Prompt:
The required output is every record, written out exactly.

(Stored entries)
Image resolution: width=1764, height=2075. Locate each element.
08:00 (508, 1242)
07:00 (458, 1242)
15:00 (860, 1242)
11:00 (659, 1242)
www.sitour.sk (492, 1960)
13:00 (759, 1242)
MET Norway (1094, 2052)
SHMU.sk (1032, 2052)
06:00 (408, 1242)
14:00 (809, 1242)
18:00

Finished task:
Image resolution: width=1764, height=2075. Locate each element.
08:00 (508, 1242)
07:00 (458, 1242)
15:00 (860, 1242)
11:00 (659, 1242)
www.sitour.sk (492, 1960)
13:00 (759, 1242)
MET Norway (1094, 2052)
SHMU.sk (1032, 2052)
06:00 (408, 1242)
14:00 (809, 1242)
18:00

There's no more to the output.